В церкви села Лугового к назначенному часу уже собрались все приглашенные. Никто из ближайших и даже дальних соседей не пренебрег приглашением молодого владельца села Лугового — отдать последний долг его покойной матери. Были несколько семейств, приехавших, быть может, с теми же самыми надеждами, какие питала княгиня Васса Семеновна. Это было заметно по тому, с каким беспокойством и тщательностью осматривали матери костюм своих привезенных вместе с собою взрослых дочерей. Это хорошо поняла княгиня Полторацкая, но тщательный осмотр других претенденток на княжеский титул и богатство успокоил Вассу Семеновну.

Действительно, ни одна из девушек не могла выдержать ни малейшего сравнения с ее дочерью, даже не с точки зрения матери. Это были заурядные молодые лица, с наивными и в большинстве даже испуганными выражениями, нежные блондинки, бесцветные шатенки, каких много встречается в провинциальных гостиных, да и там они остаются незамеченными. Может ли на них обратить внимание избалованный князь-петербуржец? Этот вопрос княгиня Васса Семеновна разрешила отрицательно, с любовью и материнскою гордостью смотря на свою красавицу дочь, дивный цвет лица которой особенно оттенялся черным платьем.

Княжна Людмила Васильевна действительно была очень эффектна. Об этом можно было более судить не по восхищению ее матери, а по завистливым взглядам, бросаемым на молодую девушку остальными матерями, взглядам, с грустью переводимым на своих собственных детей. Видимо, они делали сравнение и при всем желании не могли прийти к утешительному выводу.

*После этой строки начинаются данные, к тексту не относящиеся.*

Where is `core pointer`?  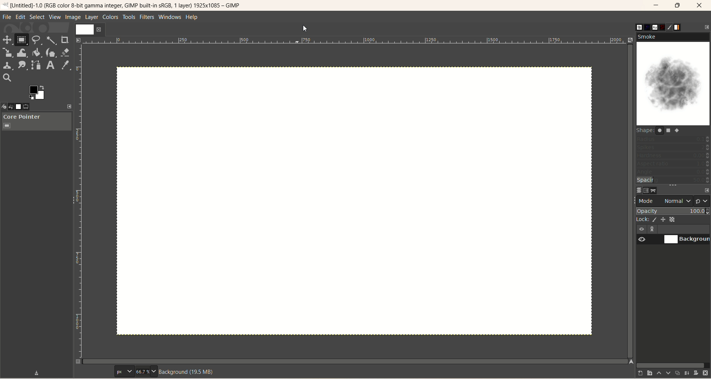
core pointer is located at coordinates (37, 122).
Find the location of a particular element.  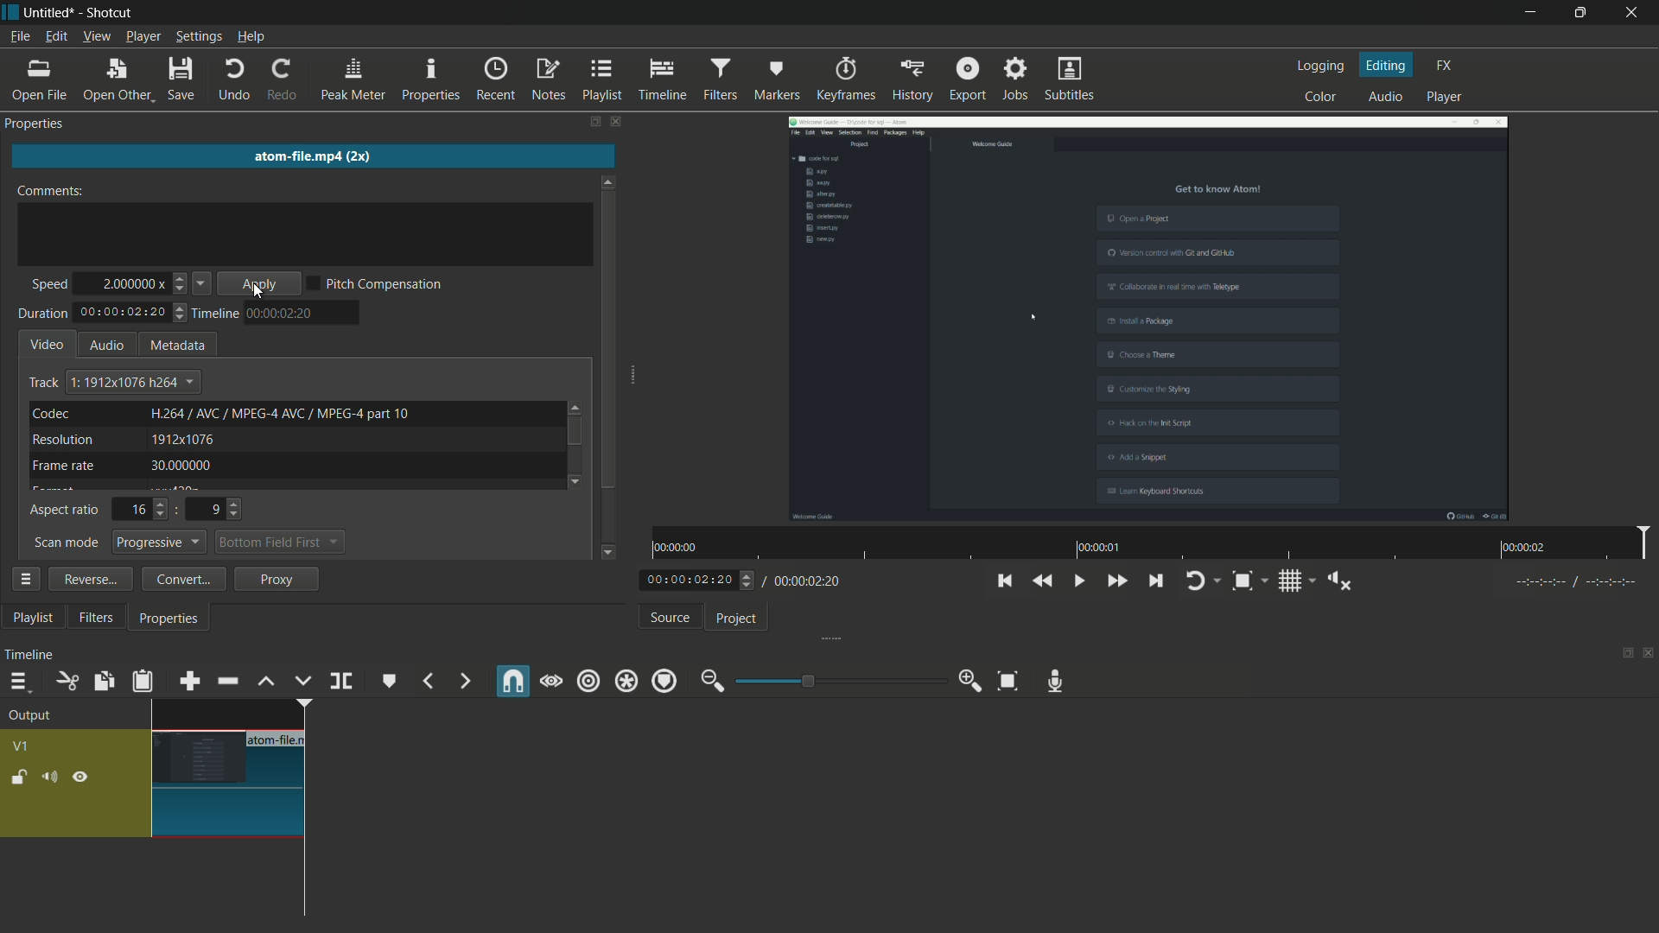

save is located at coordinates (183, 79).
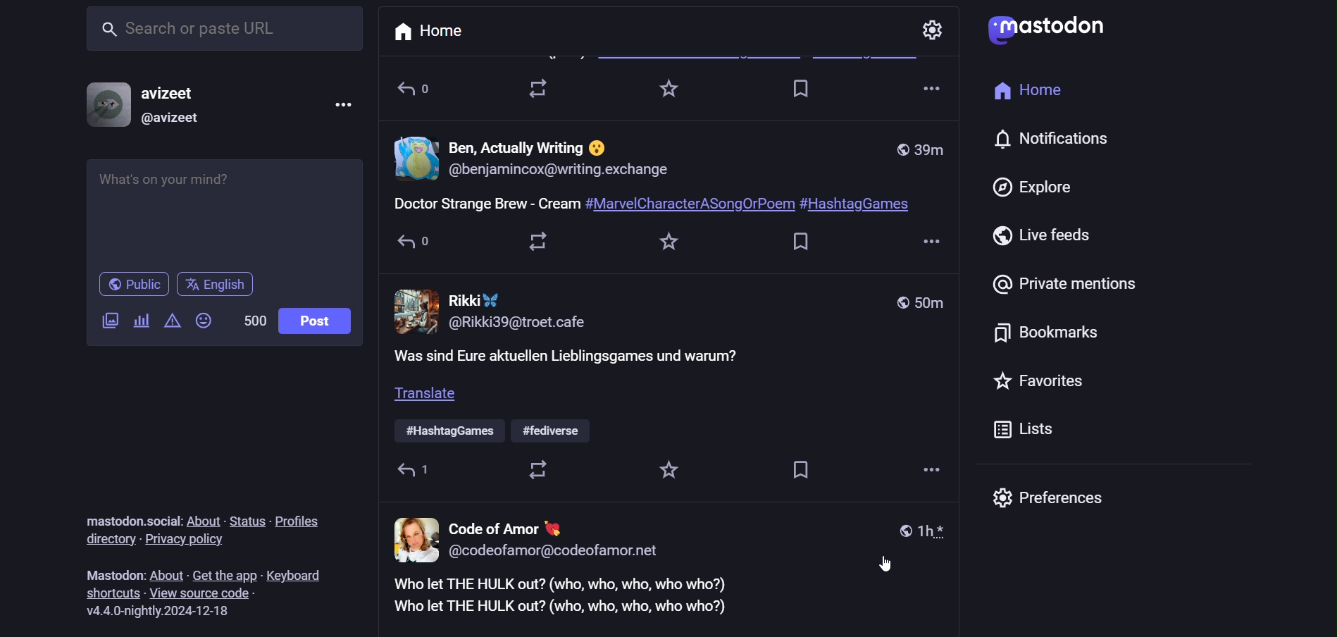 The height and width of the screenshot is (637, 1337). Describe the element at coordinates (542, 472) in the screenshot. I see `boost` at that location.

Возле церкви стояло множество разнокалиберных экипажей, начиная с богатых карет и кончая скромными линейками и дрожками. Церковь была переполнена. Молодой князь прибыл в нее за час до назначенного времени и все время, как толковали в народе, молился у гроба своей матери. Затем он стал в дверях церкви принимать приглашенных.

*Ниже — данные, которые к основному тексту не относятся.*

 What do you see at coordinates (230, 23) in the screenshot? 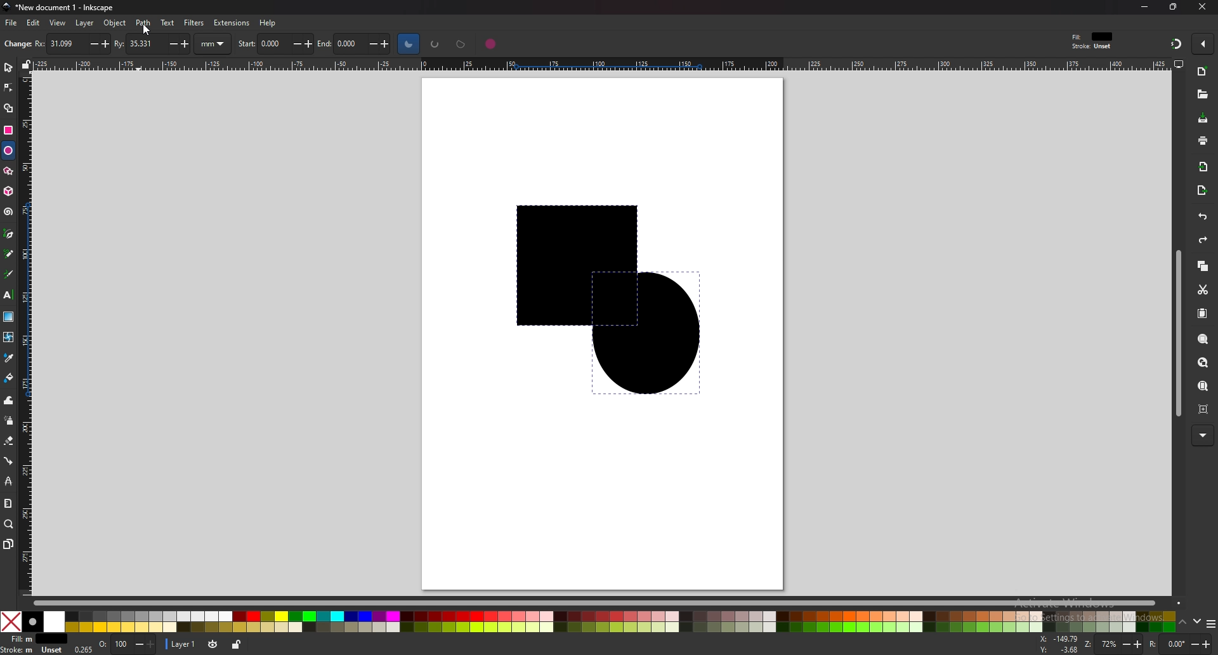
I see `extensions` at bounding box center [230, 23].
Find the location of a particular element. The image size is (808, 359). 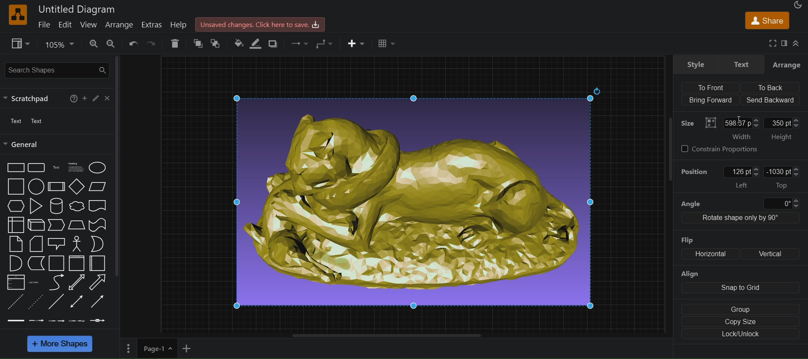

image is located at coordinates (415, 202).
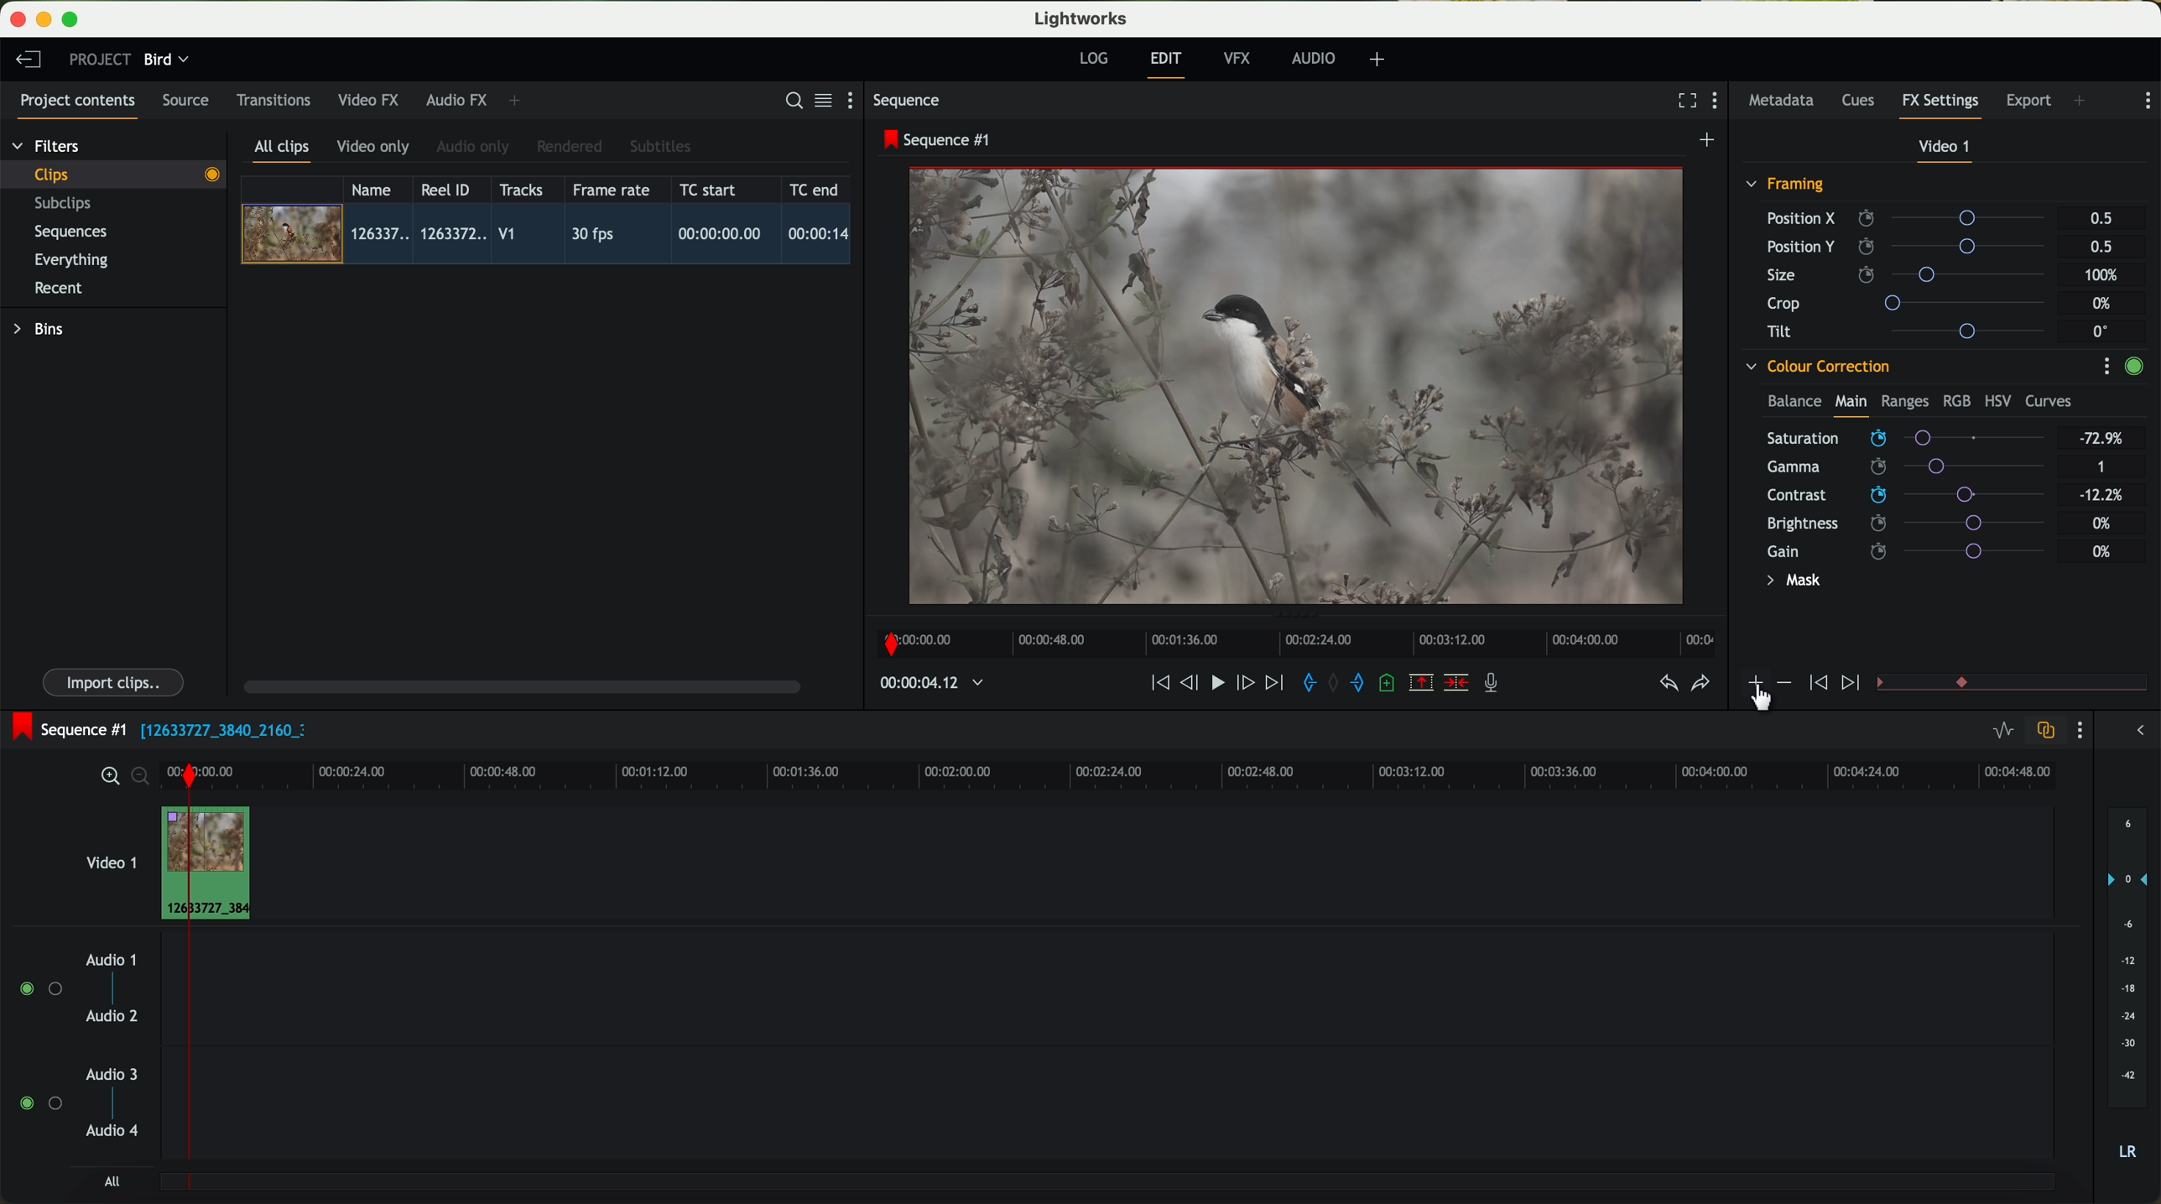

Князь был высокий, статный молодой человек с выразительным породистым лицом, с теми изысканно-изящными манерами, которые приобретаются исключительно в придворной сфере, где люди каждую минуту думают о сохранении элегантной внешности. На лице его лежала печать грусти, деланной или искренней — это, конечно, было тайной его сердца, но это выражение вполне гармонировало с обстановкой, местом и причиной приема. Все заметили, что князь с особой почтительностью поцеловал руку княгини Вассы Семеновны Полторацкой.